Extended plans to roll out ultrafast, full fibre services to the UK have been announced recently, but will they be enough to get the UK up to speed and competing effectively on the world stage
In March next year, as everyone in the country is well aware, the UK will leave the EU. This will make competing on the global stage even more important than it has been up to now and make the move to full-fibre, ultrafast broadband even more urgent. This is why the recent announcement that Openreach is reducing wholesale prices on FTTC and FTTP connections to service providers is good news.
These changes will help to drive to extend availably and uptake of superfast and ultrafast broadband services and enable the UK to start making ground on some of the other economies that have made better progress to date. While more than 27.8 million homes and businesses can already access fibre-based services, so far only 9.8 million have upgraded to these services.

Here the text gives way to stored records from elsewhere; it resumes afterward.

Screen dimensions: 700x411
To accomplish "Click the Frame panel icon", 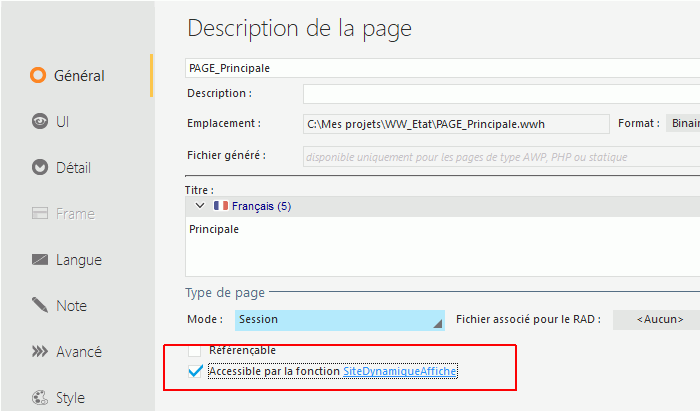I will (x=40, y=213).
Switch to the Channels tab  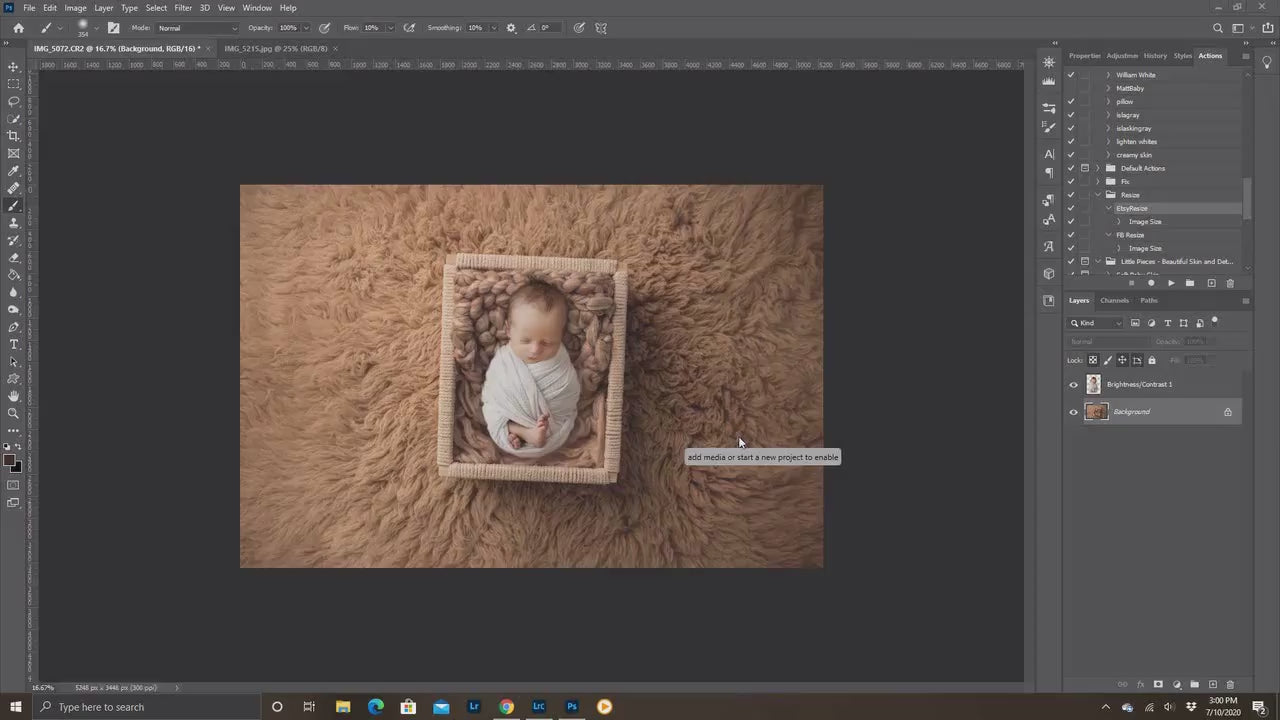pos(1114,300)
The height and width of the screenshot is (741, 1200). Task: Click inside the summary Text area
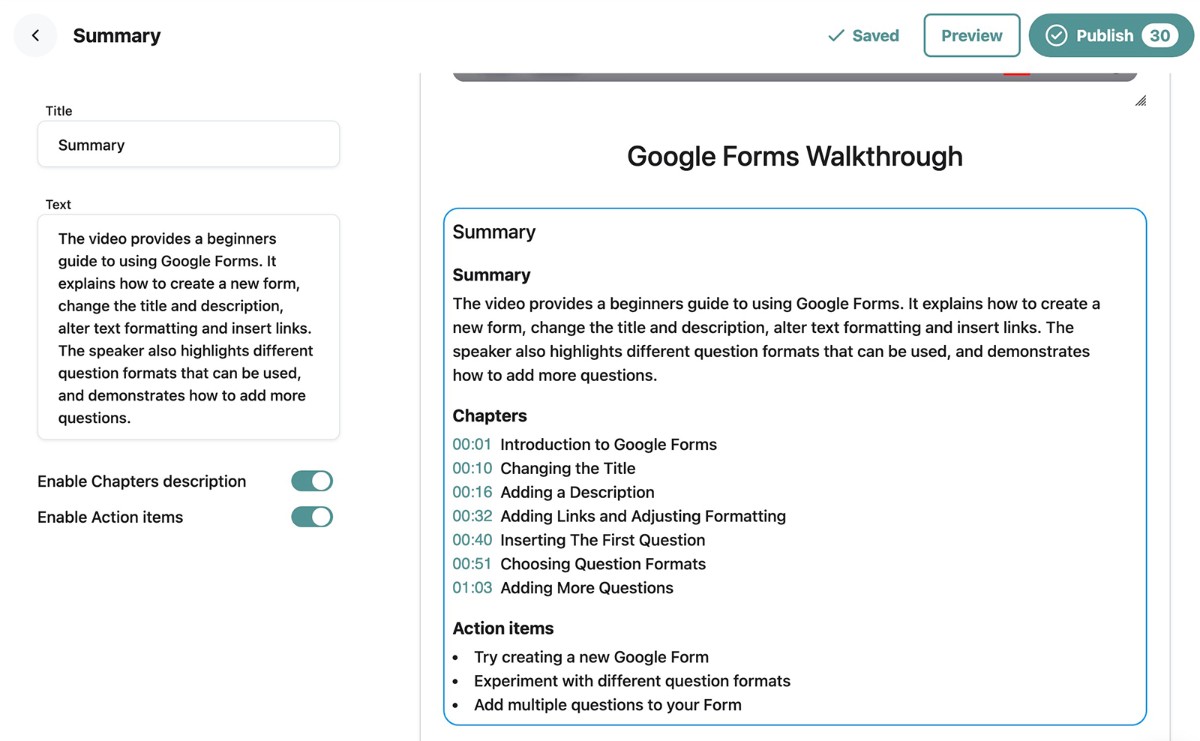click(188, 328)
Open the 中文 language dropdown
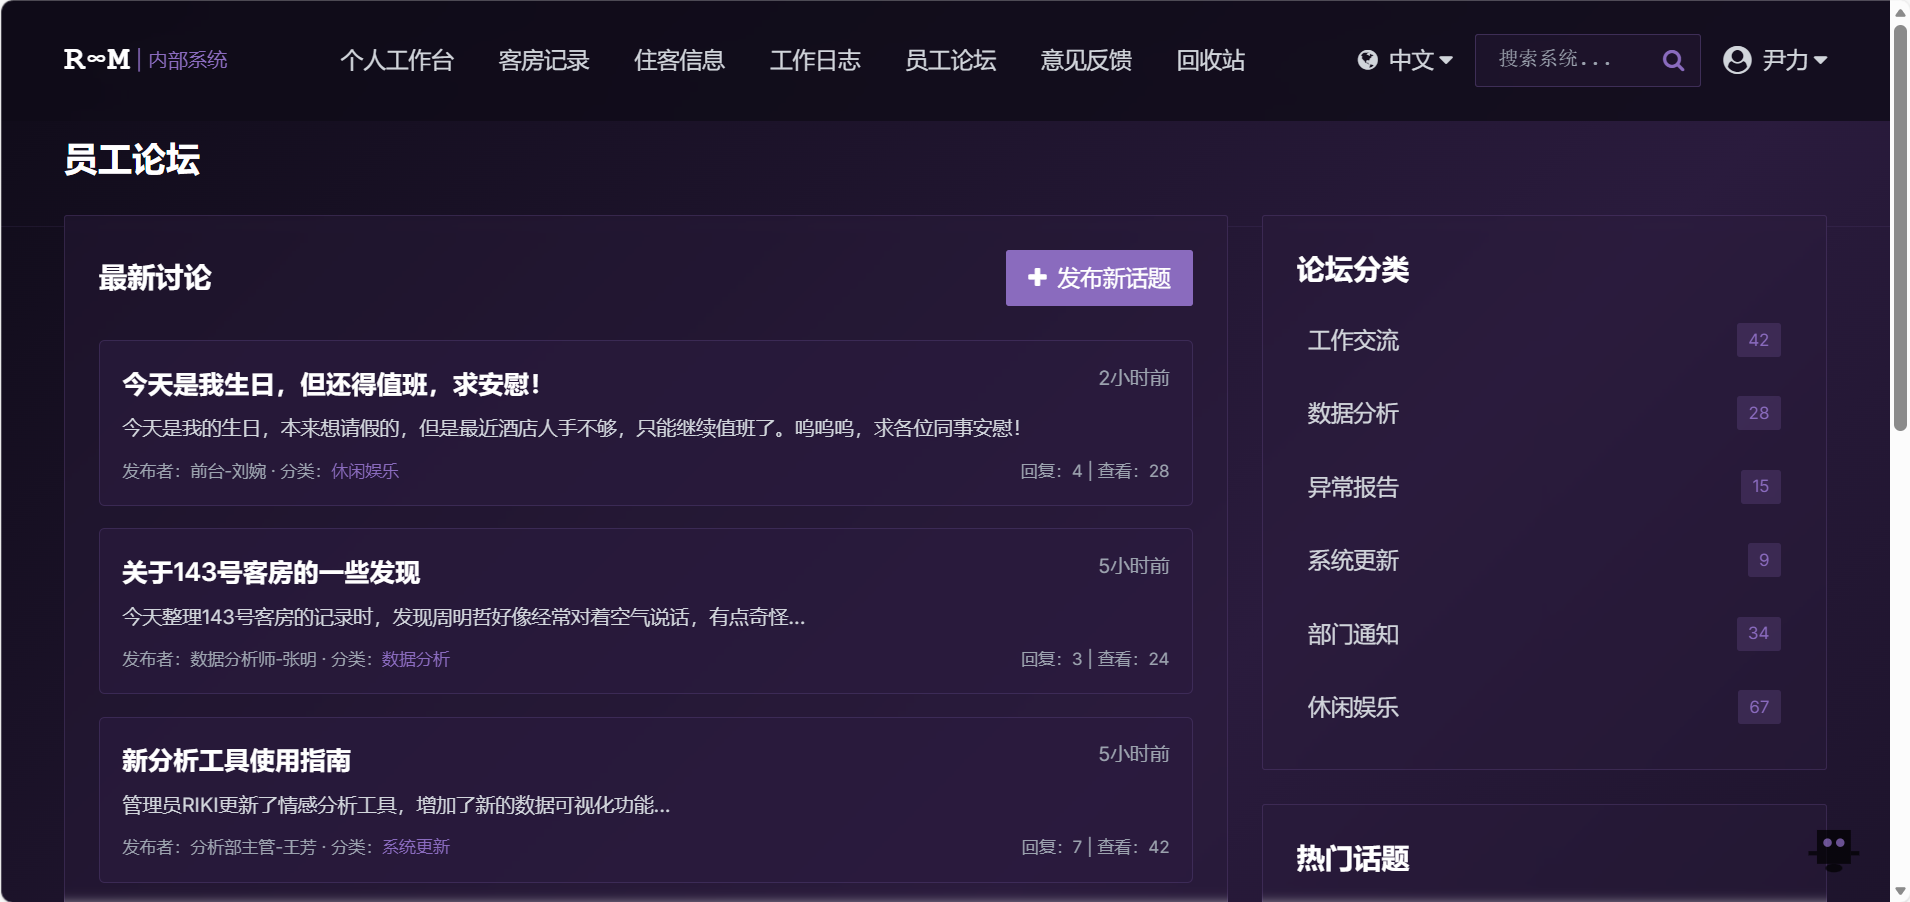1910x902 pixels. pos(1413,60)
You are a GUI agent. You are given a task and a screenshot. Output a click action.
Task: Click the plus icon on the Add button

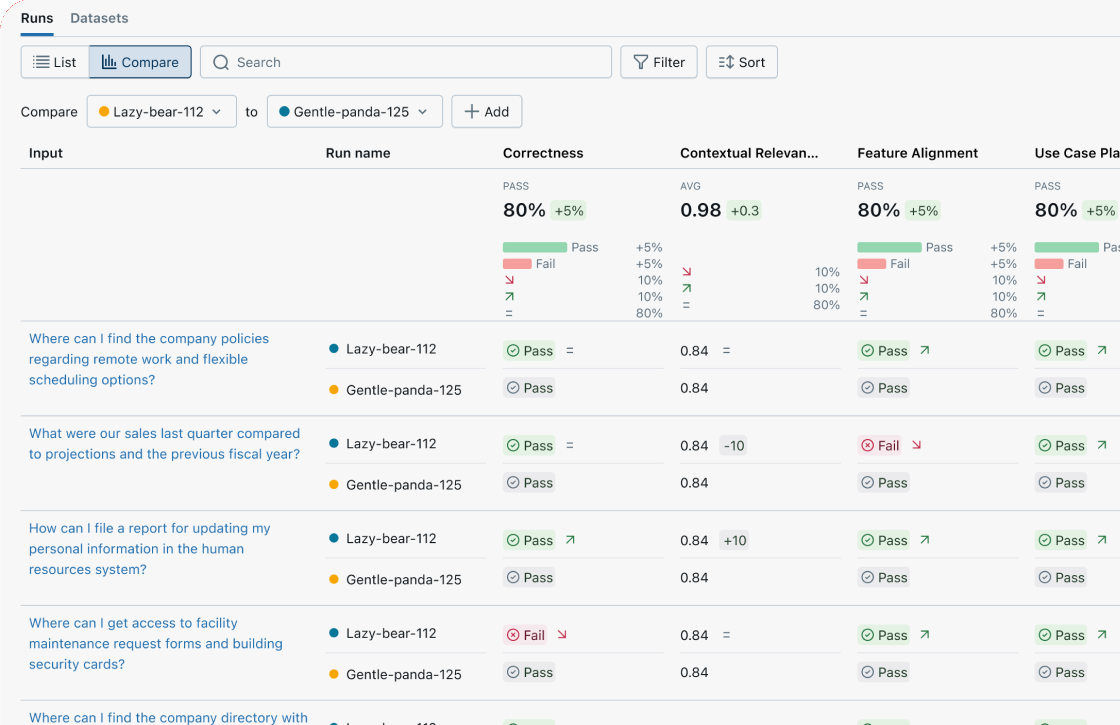pos(473,111)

Most of these will have subscribed to fibre to the cabinet (FTTC) or ‘superfast’ services. These services tend to offer download speeds of up to or around 40Mbps for most consumers, which will be fine for many users, but won’t provide enough bandwidth to enable truly modern, digitized businesses to deliver optimum performance and productivity.
While a lot of the media coverage surrounding the Openreach announcement in the latter part of July focused on the discounted prices that will be available to comms providers (and they will be significant discounts – the price Openreach charges for its an 80Mbps product, for example, will fall by 40 percent, from £9.95 to £5.99), a separate government announcement set out plans to massively increase the coverage of ultrafast services – providing speeds of up to 1Gbps – over the next 15 years.
These will aim to give 15 million premises given access to ultrafast broadband services by 2025 and full UK coverage by 2033. This all part of the government’s Future Telecoms Infrastructure Review (FTIR) plans and the urgency of driving this forward can’t be underestimated. At present, the UK lags behind many other countries. Only 4% of homes in the UK have a full-fibre broadband connection, compared with 89% in Portugal and 71% in Spain, for example. This is largely because, while Openreach has been investing significantly in rolling out its network, taking fibre to the premises is much more difficult and costly.
It’s notable that the FTIR plans include legislation that will ensure all new build developments do get access to full fibre connections; that’s a very cost-effective way to make ultrafast available – building it in from the start. But most businesses are already located somewhere that is, at present, only served by FTTC at best. They may well get an FTTP option seven years from now (2025) but might also have to wait 15 years (until 2033) under the current plans. That might be too long.
To date, fewer than one million homes and businesses can connect to ultrafast services, and while the plans to extend this are laudable, the question is will they come quickly enough for UK businesses to compete, fully and effectively on the world stage? Or will the superfast (FTTC) connectivity that will undoubtedly become more available and affordable to many more businesses and homes as a result of the changes to Openreach pricing, be enough to keep the UK on a competitive footing with the rest of Europe and the world?
The strong suspicion has to be that it will not and subsequently, pressure will continue to grow on Openreach to make ultrafast services available to more businesses much sooner. The desire and need for higher speed services is evident in the sustained high demand that communications services providers have seen for leased line Ethernet services over the past few years.
Businesses continue to sign-up for these options – even though they are a lot more expensive than broadband – because they provide a guarantee of high speed both downstream and upstream. Reliable and dedicated communications are now a primary requirement of the growing number of businesses that depend on hosted VoIP services for all their business communications, and on public cloud platforms for their core IT apps, storage, backup and disaster recovery, and web services.
This increasing digitization of organisations is going to keep driving demand for ultrafast broadband and other connections higher and higher. It is difficult then to see how Openreach will be able to resist calls for investment to be stepped up even further, so that the roll-out of full-fibre availability can be accelerated again.
Competition may yet force its hand. There are other operators in the market who are looking to build their own fibre infrastructure and thus bring ultrafast options and speeds of up to 1Gbps to businesses in larger UK cities and urban areas. If these companies continue to attract funding and, communications services providers and local resellers will not hesitate to work with them, if it means that they can offer their customers full, no-holds-barred, fibre connections to the premises right away.